Arrest of Protesters puts Focus on Russian Suppression of Dissent




Sochi: Russia’s suppression of dissent during the Winter Games is again under the spotlight, after two protesters were arrested in Sochi.
A former Italian MP claims she was arrested at the Olympic site on Sunday while queuing to buy a ticket and brandishing a banner saying “It’s OK to be gay”. On Monday police detained an activist in central Sochi, who was holding a solo protest against a three-year prison sentence given last week to environmental activist Yevgeny Vitishko.
On Sunday, Vladimir Luxuria, a prominent gay rights campaigner who was Europe’s first openly transgender MP, reportedly called for help after she was detained by police.
Ms Luxuria later told reporters she was approached by two men in plain clothes in the Olympic village while she held up the banner. She said she was not released until early Monday morning, and was told not to display pro-gay slogans in public.
“I think it is important [to have] the opportunity to talk internationally about these things because otherwise these things happen in Russia and nobody knows, nobody cares,” she said.
Earlier that day she had tweeted a photo of herself at the Olympic village brandishing a rainbow fan and wearing a rainbow skirt, saying in Italian “I’m in Sochi! Regards with the colors of the rainbow, in the face of Putin!” 
Russia’s new law banning gay propaganda has attracted widespread criticism as a breach of human rights and a potential danger to gay Russians and visitors to the country.
However, Sochi 2014 spokeswoman Aleksandra Kosterina said on Monday that organisers had spoken to police and there was “no record whatsoever” of any arrest.
International Olympic Committee spokesman Mark Adams said the Games should not be used as a platform for demonstrations.
On Monday, police in the town of Sochi arrested an activist who was holding a solo protest.
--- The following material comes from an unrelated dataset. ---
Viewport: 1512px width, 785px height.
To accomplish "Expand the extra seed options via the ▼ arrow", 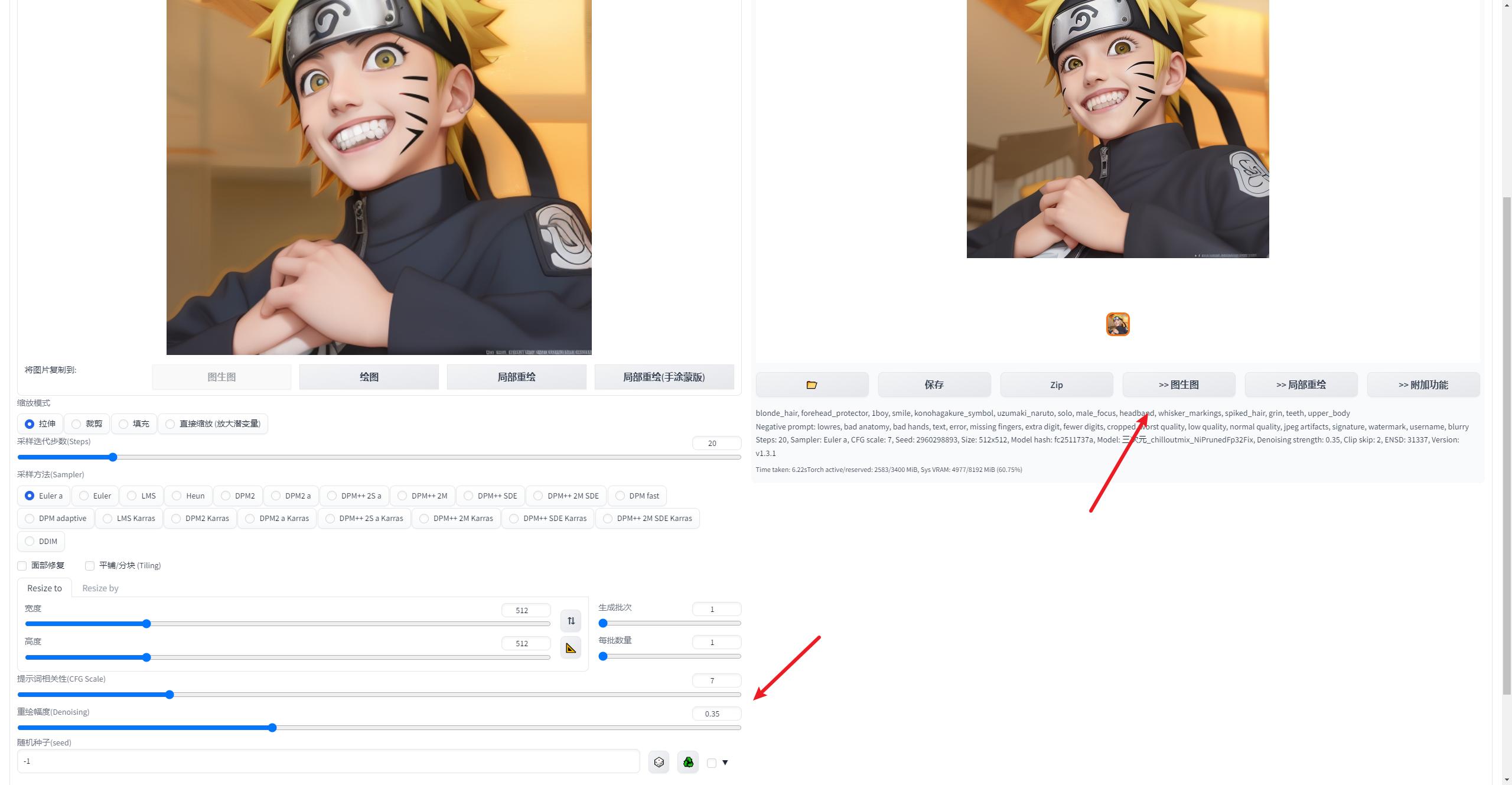I will tap(725, 763).
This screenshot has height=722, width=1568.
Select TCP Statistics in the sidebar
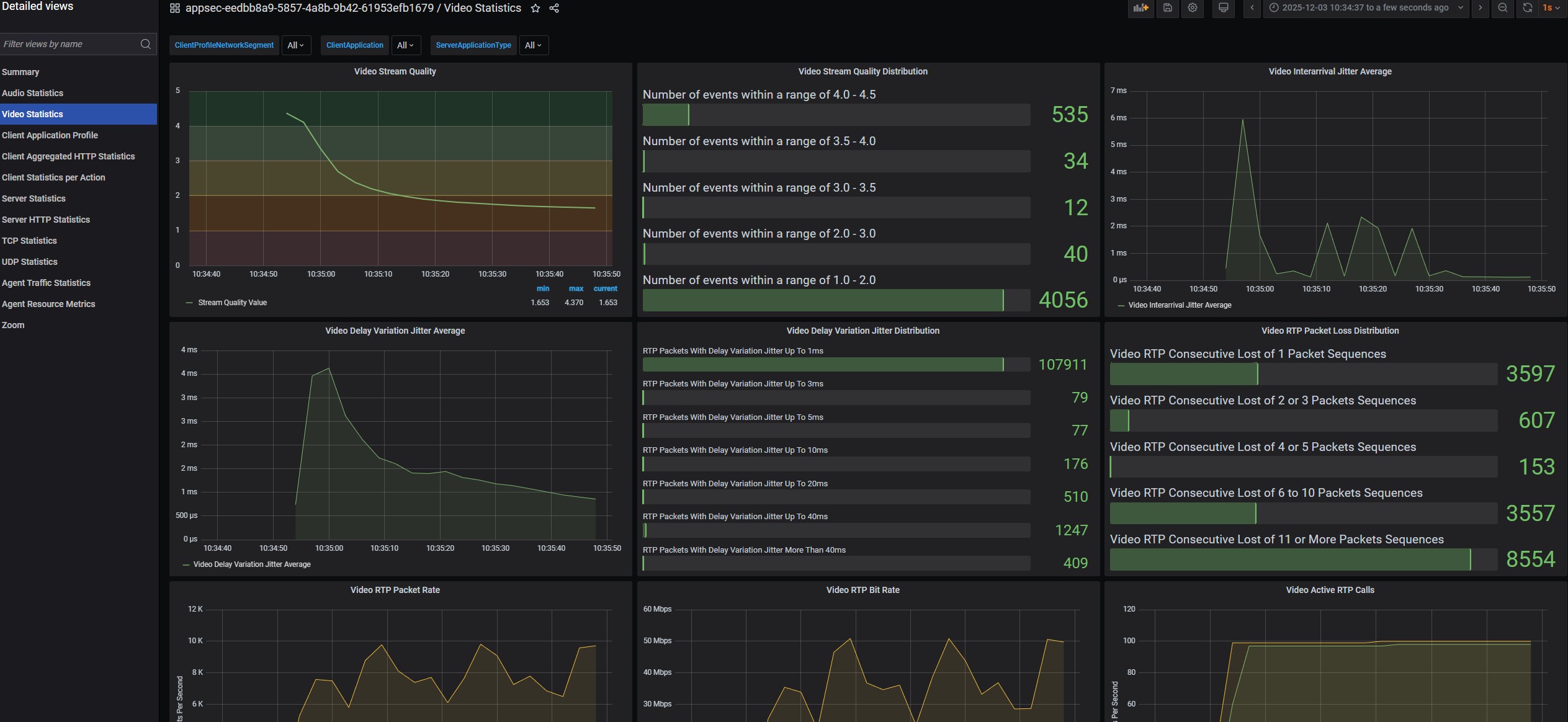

David Khakim held up a sign saying “Free Yevgeny Vitishko” in a park in the city, next to the Olympic rings. He was protesting against a three-year prison sentence given to the fellow environmental activist.
Vitishko, a 40-year-old geologist, had campaigned against the environmental damage caused by the development of Sochi for the Winter Olympics.
Last Wednesday a court found that he had violated the terms of a three-year suspended sentence, from a 2012 conviction for spray-painting and damaging the fence of a property linked to Krasnodar’s regional governor.
Vitishko and other members of the group Environmental Watch on North Caucasus had been drawing attention to what they said was an illegal fence in a public forest.
Fellow activists said Vitishko has begun a hunger strike in jail.
According to other Environmental Watch activists, police accused Mr Khakim of “unsanctioned picket and lack of patriotism”.
He was asked to leave the park, and when he insisted his protest was within the law, he was taken to Sochi’s central police station and charged with unauthorised picketing, which according to one report carries a fine of about $1000.
Mr Khakim tweeted a photo of police writing up the charge. He also said on Twitter that police had arrested him after telling him his passport was not a sufficient form of identification.
The activists said the court hearing on the charge was held behind closed doors “out of security concerns”.
Originally Russia had said no demonstrations would be allowed near the Olympics. But in January Russian authorities designated a small park in the town of Khosta, more than 10 kilometres away from the Olympic venues, as the "official protest zone" of the Winter Olympics. It is not widely used.